Catatonia is a recognized syndrome characterized by its unique set of behavioral abnormalities and response to benzodiazepines and ECT. Multiple models have been proposed to explain the etiology of these behaviors including theories on dysfunctional GABA receptors and alterations to hypothalamic-pituitary axis [6]. Some also suspect that there could be a genetic component to the development of catatonia. Catatonia can be one of the displayed forms of psychosis seen in individuals with Prader-Willi which is caused by an abnormality in chromosome 15. Similar genes have been implicated in catatonic schizophrenia and autism [6].

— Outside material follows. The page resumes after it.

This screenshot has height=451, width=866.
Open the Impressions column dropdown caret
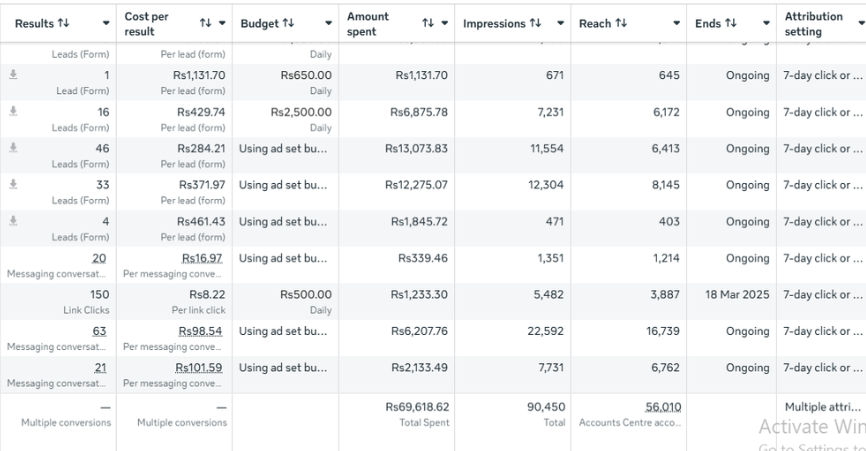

Due to the lack of randomized controlled trials addressing the treatment of catatonia, protocol for therapy is mainly based on case reports and retrospective studies. Currently, benzodiazepines followed by ECT or simultaneous use of both represents the standard of care. Case series suggest that benzodiazepines alone have a response rate of 60%–80% [7]. For patients with severe catatonia or catatonia refractory to treatment with benzodiazepines, ECT is the recommended form of therapy. There are no current ECT guidelines for duration of treatment, frequency, strength of treatment, or electrode placement in patients with catatonia due to lack of controlled studies using ECT in this target population. One recent study of 63 patients treated with ECT for catatonia found the average number of ECT sessions per patient to be with an 88.89% response rate [8]. Variations in electrical charge delivered and duration of motor and EEG response can been seen between retrospective studies.

As seen in this case, the treatment course becomes complex when dealing with catatonic patients with comorbid genetic and mood disorders being treated with mood stabilizers and antipsychotics. It becomes difficult to discern what aspects of treatment are contributing to improvement and those that may be hindering it. In addition, the response to ECT can be highly variable among patients and symptoms can seem to fluctuate throughout the course of treatment as seen with Ms. Z. The study by Raveendranathan et al. suggests that characteristics such as younger age, duration of catatonia, and higher Bush Francis may predict better response to ECT. One consistent finding among studies was that earlier diagnosis and treatment of catatonia led to better outcomes. This stresses the importance of early recognition of symptoms, diagnosis, and treatment of catatonia.

A database search locates one other case report of catatonia in a patient with Prader-Willi. This case study described the treatment of a 17-year-old male with Prader-Willi, who was diagnosed clinically and had acute onset catatonia which responded to treatment with lorazepam and risperidone over a two-week period [5]. Ms. Z who was described here with Prader-Willi of the maternal uniparental disomy type was known to have a preexisting mood disorder and received treatment for recurrent catatonia refractory to treatment with benzodiazepines.

Verbal consent for publication was given by patient’s mother.

Conflict of Interests

The authors declare that there is no conflict of interests regarding the publication of this paper.